(Challenge) Can you quote each of the rows below word for word, from the first through the last?
*-*-*
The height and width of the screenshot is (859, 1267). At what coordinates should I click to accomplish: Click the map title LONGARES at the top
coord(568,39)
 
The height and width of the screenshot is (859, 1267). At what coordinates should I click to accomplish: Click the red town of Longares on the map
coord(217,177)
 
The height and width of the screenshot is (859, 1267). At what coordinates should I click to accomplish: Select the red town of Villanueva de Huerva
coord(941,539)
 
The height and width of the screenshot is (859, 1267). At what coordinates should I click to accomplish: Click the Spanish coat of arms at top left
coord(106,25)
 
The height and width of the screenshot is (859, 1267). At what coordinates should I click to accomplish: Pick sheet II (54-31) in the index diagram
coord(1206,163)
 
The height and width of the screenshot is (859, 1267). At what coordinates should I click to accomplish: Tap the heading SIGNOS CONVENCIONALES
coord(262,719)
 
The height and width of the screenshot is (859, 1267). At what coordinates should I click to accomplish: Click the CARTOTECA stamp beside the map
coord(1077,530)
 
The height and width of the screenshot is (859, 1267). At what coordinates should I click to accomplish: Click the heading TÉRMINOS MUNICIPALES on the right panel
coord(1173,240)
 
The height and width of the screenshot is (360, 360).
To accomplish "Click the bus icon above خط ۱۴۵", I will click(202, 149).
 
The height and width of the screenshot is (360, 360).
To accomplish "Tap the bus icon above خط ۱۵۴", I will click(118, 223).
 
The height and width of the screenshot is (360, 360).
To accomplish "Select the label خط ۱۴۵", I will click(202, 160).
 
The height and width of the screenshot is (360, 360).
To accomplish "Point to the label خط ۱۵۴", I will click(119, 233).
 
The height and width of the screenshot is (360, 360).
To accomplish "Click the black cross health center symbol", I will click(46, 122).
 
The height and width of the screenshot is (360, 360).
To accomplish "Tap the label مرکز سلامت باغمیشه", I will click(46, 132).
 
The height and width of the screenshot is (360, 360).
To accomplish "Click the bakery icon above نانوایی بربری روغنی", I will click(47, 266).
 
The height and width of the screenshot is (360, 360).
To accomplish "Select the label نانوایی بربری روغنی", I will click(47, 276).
*-*-*
(Finished task)
The height and width of the screenshot is (859, 1267). At what coordinates should I click to accomplish: Click the map title LONGARES at the top
coord(568,39)
 
The height and width of the screenshot is (859, 1267). At what coordinates should I click to accomplish: Click the red town of Longares on the map
coord(217,177)
 
The height and width of the screenshot is (859, 1267). At what coordinates should I click to accomplish: Select the red town of Villanueva de Huerva
coord(941,539)
 
The height and width of the screenshot is (859, 1267). At what coordinates should I click to accomplish: Click the Spanish coat of arms at top left
coord(106,25)
 
The height and width of the screenshot is (859, 1267). At what coordinates should I click to accomplish: Pick sheet II (54-31) in the index diagram
coord(1206,163)
 
The height and width of the screenshot is (859, 1267). At what coordinates should I click to accomplish: Tap the heading SIGNOS CONVENCIONALES
coord(262,719)
 
The height and width of the screenshot is (859, 1267). At what coordinates should I click to accomplish: Click the CARTOTECA stamp beside the map
coord(1077,530)
 
The height and width of the screenshot is (859, 1267). At what coordinates should I click to accomplish: Click the heading TÉRMINOS MUNICIPALES on the right panel
coord(1173,240)
 
The height and width of the screenshot is (360, 360).
To accomplish "Click the bus icon above خط ۱۴۵", I will click(202, 149).
 
The height and width of the screenshot is (360, 360).
To accomplish "Tap the bus icon above خط ۱۵۴", I will click(118, 223).
 
The height and width of the screenshot is (360, 360).
To accomplish "Select the label خط ۱۴۵", I will click(202, 160).
 
The height and width of the screenshot is (360, 360).
To accomplish "Point to the label خط ۱۵۴", I will click(119, 233).
 
The height and width of the screenshot is (360, 360).
To accomplish "Click the black cross health center symbol", I will click(46, 122).
 
The height and width of the screenshot is (360, 360).
To accomplish "Tap the label مرکز سلامت باغمیشه", I will click(46, 132).
 
The height and width of the screenshot is (360, 360).
To accomplish "Click the bakery icon above نانوایی بربری روغنی", I will click(47, 266).
 
The height and width of the screenshot is (360, 360).
To accomplish "Select the label نانوایی بربری روغنی", I will click(47, 276).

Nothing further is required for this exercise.